Perhaps the most important and the most bizarre revelations of the files concern all the secret directives by the US Secretary of State to 33 US embassies and consulates, ordering them to provide credit card numbers, email addresses, phone numbers and other details including the DNA information of UN officials, the Secretary General, down to "heads of peace operations and political field missions." This kind of activity is very dangerous, as it will implicate US diplomats in spying activities and blurs the distinction between diplomatic activities and espionage in the eyes of US opponents. This is even worse than the US attempts to tap the telephone conversations of the former UN Secretary General prior to the invasion of Iraq, because at least that was done through intelligence agencies.

If after reading those revelations we do not re-examine our politics and do not demand accountability and, above all, do not call for a new form of politics more rooted in reality, peace and compassion, then we deserve what we get.

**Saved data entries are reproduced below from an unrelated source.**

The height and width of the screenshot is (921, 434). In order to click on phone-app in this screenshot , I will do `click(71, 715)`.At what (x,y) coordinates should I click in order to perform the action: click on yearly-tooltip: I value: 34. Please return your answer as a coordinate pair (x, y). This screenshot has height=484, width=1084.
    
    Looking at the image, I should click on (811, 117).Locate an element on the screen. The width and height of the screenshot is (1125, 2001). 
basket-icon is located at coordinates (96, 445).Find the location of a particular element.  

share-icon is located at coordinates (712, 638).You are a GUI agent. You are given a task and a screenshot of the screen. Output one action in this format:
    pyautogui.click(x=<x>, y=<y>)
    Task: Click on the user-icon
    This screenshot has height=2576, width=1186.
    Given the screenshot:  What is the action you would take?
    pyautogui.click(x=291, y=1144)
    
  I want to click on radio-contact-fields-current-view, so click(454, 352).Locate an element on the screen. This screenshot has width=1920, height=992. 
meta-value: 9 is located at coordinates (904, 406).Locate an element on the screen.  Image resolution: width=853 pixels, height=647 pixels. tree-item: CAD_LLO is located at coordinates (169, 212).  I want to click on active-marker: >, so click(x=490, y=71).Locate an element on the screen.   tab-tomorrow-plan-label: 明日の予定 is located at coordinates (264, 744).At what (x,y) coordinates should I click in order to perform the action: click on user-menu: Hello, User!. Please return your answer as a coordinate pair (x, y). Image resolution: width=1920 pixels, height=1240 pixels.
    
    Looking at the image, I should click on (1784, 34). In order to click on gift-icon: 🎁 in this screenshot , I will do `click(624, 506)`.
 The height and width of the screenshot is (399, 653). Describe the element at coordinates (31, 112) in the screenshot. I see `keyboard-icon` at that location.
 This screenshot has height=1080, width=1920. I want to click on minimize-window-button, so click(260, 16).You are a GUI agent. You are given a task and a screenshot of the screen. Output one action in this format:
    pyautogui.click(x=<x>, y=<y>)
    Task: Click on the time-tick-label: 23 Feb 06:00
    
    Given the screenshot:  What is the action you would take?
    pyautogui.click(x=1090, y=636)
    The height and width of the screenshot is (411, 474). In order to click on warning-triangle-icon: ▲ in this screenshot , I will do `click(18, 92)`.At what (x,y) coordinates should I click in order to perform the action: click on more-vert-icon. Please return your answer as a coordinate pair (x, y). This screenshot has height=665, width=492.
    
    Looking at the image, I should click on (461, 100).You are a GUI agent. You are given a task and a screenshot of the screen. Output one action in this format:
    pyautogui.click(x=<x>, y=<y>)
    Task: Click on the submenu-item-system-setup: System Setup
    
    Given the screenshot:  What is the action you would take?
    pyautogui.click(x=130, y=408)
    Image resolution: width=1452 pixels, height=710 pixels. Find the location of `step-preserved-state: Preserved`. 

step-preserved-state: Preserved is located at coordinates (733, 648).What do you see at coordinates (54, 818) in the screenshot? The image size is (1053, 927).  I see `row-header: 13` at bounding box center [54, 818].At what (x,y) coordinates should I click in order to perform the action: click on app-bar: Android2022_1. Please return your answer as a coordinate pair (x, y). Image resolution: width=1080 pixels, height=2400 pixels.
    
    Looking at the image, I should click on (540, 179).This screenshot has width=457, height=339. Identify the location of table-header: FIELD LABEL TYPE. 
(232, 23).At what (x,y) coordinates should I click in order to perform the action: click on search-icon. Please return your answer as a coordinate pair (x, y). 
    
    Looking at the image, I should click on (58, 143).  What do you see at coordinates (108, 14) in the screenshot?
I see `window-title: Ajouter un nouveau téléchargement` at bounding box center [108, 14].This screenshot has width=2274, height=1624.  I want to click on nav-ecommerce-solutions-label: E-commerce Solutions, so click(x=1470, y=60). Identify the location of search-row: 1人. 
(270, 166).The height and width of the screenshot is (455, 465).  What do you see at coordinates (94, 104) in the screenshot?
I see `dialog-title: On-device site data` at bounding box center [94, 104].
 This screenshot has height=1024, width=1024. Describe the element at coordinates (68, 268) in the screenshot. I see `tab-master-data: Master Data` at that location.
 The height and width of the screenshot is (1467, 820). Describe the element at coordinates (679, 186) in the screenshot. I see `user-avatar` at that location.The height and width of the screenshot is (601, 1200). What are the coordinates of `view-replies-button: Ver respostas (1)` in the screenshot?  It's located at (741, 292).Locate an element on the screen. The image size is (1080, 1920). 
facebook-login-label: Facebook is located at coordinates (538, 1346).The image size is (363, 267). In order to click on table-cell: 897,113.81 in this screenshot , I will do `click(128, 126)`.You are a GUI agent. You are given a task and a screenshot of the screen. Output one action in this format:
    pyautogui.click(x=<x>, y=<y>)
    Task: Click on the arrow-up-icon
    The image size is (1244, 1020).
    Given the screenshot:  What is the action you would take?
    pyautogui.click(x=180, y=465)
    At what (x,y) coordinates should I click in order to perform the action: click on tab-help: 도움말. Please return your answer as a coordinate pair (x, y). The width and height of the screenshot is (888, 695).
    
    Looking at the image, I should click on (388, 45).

The problem is not only with our politicians. The electorate is responsible too. If we wish to have more enlightened and more responsible politics, we must start with ourselves, we must become more involved in political issues and must demand change, because ultimately it is the ordinary people who will pay for the consequences of those wrong policies.

All great changes in history, from the anti-slavery movement, to decolonisation, to workers' rights, to the suffragette movement have started with change from below. Let us initiate a real change in politics before it is too late.